Thursday, September 27, 2001
This hasn’t been finished yet and needs to be tidied up, as well. It’s just a loose draft; read at your own risk.
My friend told me this evening that she’d given up pot. Argh. I cringed a bit when I heard it, like a friend had told em that she’d given up listening to music she loved. As I get older and my friends get older, we become more caught up in the world of jobs and tasks and goals that must be met. This leaves little room for time-consuming behaviors such as drug use that don’t offer any tangible benefit except a few hours of pleasure. That our society can slap you around pretty solidly if it catches you toking up only strengthens this process.
I don’t like it. Granted, her grades will probably improve this semester. She told me that she’d already received an “A” on a test in an important class. And that’s excellent. But I st
First, saying “I’ve given up smoking pot” connotes, to me, that a person plans to shift gears out of the chilled, mellow lifestyle where they’re willing to hang out for long periods of time talking or watching movies or watching people and into a more focussed, get-the-job-done lifestyle where the job takes priority over the feeling. This might be a complicated point to explain.

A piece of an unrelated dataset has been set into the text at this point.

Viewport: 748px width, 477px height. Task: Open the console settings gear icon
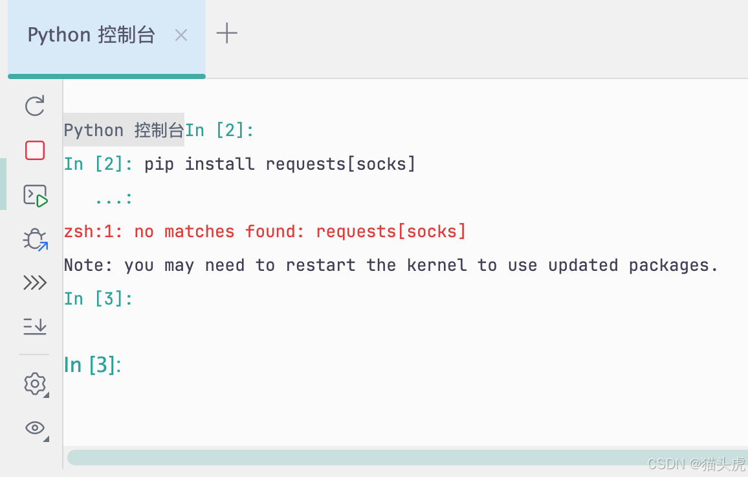34,384
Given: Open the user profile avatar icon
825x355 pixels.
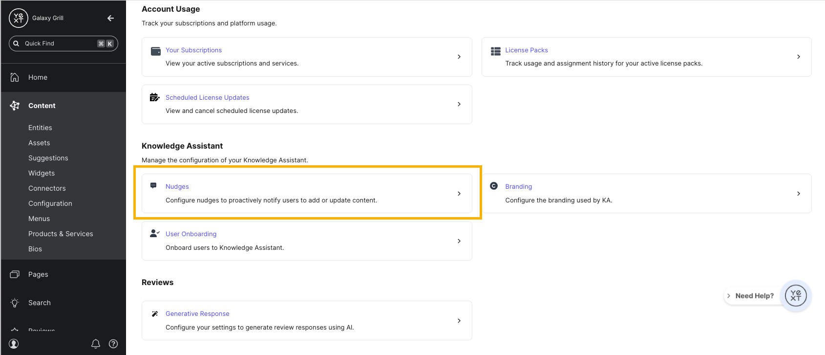Looking at the screenshot, I should click(14, 344).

In my experience, experimentation with drugs come along with other forms of experimentation: with the bounds of authority and with one’s sexuality, for example. The stereotypical time for this sort of behavior would be maybe a person’s freshman or sophomore year of college, when they get hat first taste of independence from the immediate watchful eye of their parents but still live a fairly pampered lifestyle (if their first few years were anything like mine, at least — tucked away in a cozy dormitory with a ton of bright kids, college bills taken care of by someone else).